## Texte à lire
- - - - - - -

# Partionner un disque dur externe sans effacer ses données ?



## arnoxxx (25 Avril 2012)

Bonjour, 

Je voudrais utiliser sur mon Mac le disque dur externe que j'utilisais sur mon PC.

D'après ce que j'ai compris il faudrait le partionner avec l'utilitaire de disque. Y a-t-il un moyen de faire ça sans supprimer les fichiers qu'il contient déjà (à part déplacer ces fichiers sur un autre ordinateur et les remettre sur le disque dur externe après) ?

Je n'ai pas vraiment besoin de pouvoir l'utiliser sur un Mac ET sur un PC, mais j'ai consulté ce sujet et j'ai donc téléchargé Mac Fuse et Tuxera. Mais je ne suis pas sûr d'avoir bien compris leur utilité. Ne sont-ils pas sensés me permettre de voir les fichiers que j'ai sur le disque dur externe sans avoir à le partionner ? 

J'ai installé ces 2 logiciels, et je ne sais pas quoi faire. Pourtant d'après le manuel de Tuxera, il y a rien à faire : 
As soon as Tuxera NTFS for Mac is installed, it overrides the internal NTFS driver and automatically mounts NTFS volumes connected into the system. Any volume that previously got mounted with Apple's NTFS driver should get mounted with Tuxera NTFS for Mac *without any user intervention*. 


Pourriez-vous m'expliquer comment faire svp ?

- - - - - - -

## Données à traiter
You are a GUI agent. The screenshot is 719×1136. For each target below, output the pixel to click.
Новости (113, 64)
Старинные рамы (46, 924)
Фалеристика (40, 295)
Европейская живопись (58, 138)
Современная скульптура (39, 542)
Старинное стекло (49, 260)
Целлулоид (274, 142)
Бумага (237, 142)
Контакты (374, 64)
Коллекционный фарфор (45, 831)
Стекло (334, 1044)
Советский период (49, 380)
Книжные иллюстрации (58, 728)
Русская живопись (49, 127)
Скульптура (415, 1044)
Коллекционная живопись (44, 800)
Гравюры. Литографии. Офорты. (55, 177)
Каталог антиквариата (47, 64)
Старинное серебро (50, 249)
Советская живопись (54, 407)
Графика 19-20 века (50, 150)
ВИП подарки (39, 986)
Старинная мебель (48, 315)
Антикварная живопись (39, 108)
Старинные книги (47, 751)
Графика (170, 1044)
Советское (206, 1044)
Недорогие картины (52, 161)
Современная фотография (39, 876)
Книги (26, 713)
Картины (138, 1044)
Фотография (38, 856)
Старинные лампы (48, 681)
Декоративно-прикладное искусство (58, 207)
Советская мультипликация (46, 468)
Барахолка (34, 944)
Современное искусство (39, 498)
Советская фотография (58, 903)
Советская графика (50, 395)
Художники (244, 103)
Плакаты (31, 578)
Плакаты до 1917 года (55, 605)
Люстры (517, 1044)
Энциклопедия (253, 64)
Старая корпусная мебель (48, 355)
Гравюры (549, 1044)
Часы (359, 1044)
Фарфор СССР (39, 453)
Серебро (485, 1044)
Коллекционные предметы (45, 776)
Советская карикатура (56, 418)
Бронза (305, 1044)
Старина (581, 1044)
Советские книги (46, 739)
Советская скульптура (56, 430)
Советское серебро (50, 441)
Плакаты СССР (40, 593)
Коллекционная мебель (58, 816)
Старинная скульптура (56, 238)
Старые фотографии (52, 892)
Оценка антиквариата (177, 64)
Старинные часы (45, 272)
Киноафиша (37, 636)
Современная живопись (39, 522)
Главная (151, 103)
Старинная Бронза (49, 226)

- - - - - - -

## Exercices
- 1) Dans le texte sur le disque dur externe, quels logiciels l'auteur dit-il avoir téléchargés ?
- 2) Recopiez les enregistrements depuis leur début jusqu'à la ligne contenant « Советская графика (50, 395) », celle-ci comprise.
Le texte et les enregistrements proviennent de sources distinctes.

## Corrigé des exercices
- 1) Mac Fuse et Tuxera.

- 2)
You are a GUI agent. The screenshot is 719×1136. For each target below, output the pixel to click.
Новости (113, 64)
Старинные рамы (46, 924)
Фалеристика (40, 295)
Европейская живопись (58, 138)
Современная скульптура (39, 542)
Старинное стекло (49, 260)
Целлулоид (274, 142)
Бумага (237, 142)
Контакты (374, 64)
Коллекционный фарфор (45, 831)
Стекло (334, 1044)
Советский период (49, 380)
Книжные иллюстрации (58, 728)
Русская живопись (49, 127)
Скульптура (415, 1044)
Коллекционная живопись (44, 800)
Гравюры. Литографии. Офорты. (55, 177)
Каталог антиквариата (47, 64)
Старинное серебро (50, 249)
Советская живопись (54, 407)
Графика 19-20 века (50, 150)
ВИП подарки (39, 986)
Старинная мебель (48, 315)
Антикварная живопись (39, 108)
Старинные книги (47, 751)
Графика (170, 1044)
Советское (206, 1044)
Недорогие картины (52, 161)
Современная фотография (39, 876)
Книги (26, 713)
Картины (138, 1044)
Фотография (38, 856)
Старинные лампы (48, 681)
Декоративно-прикладное искусство (58, 207)
Советская мультипликация (46, 468)
Барахолка (34, 944)
Современное искусство (39, 498)
Советская фотография (58, 903)
Советская графика (50, 395)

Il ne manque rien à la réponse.